====== Data shown ======

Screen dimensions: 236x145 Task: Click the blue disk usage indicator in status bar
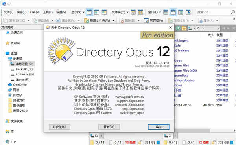[x=158, y=142]
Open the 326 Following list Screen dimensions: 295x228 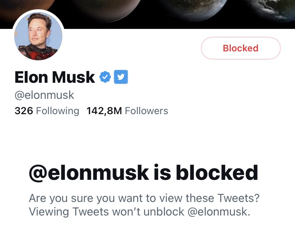tap(47, 111)
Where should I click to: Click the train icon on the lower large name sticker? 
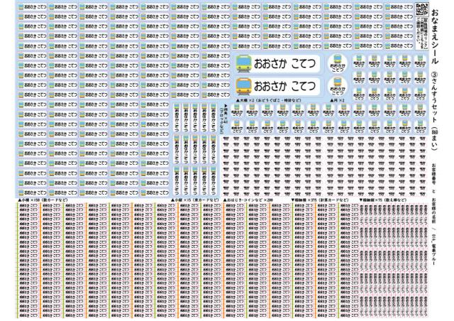pos(243,87)
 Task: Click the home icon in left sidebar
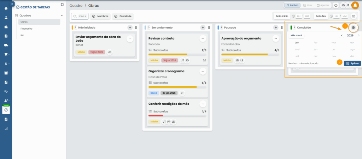coord(6,8)
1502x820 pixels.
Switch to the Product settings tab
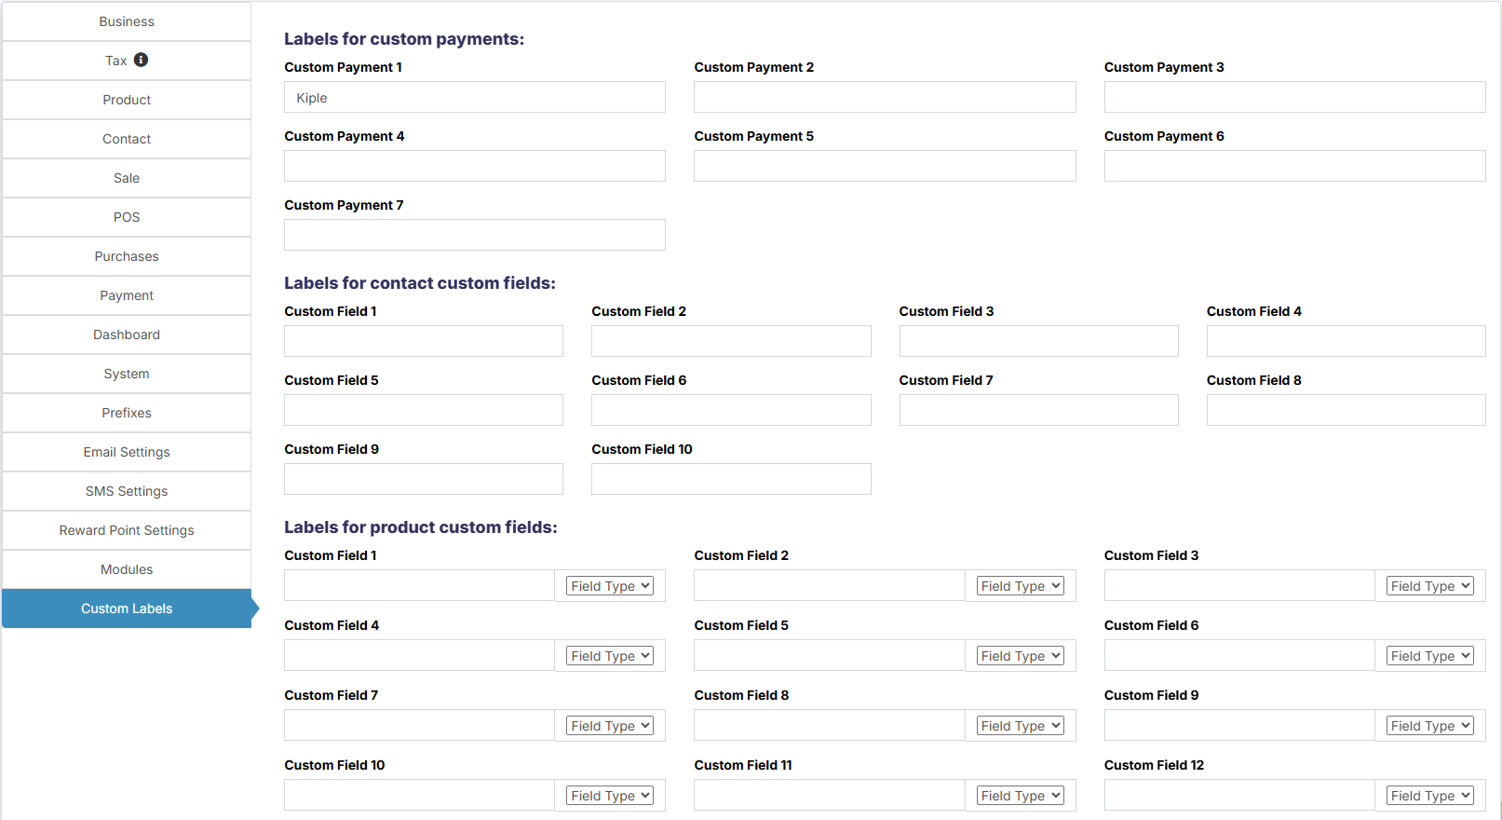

======

**The task:** Exactly the lines from the line with "Task: Click the home icon in left sidebar" through the end of the data are to be reproduced, and no picture is to be included.

**Reply to the task:**
 Task: Click the home icon in left sidebar
coord(6,8)
1502x820 pixels.
Switch to the Product settings tab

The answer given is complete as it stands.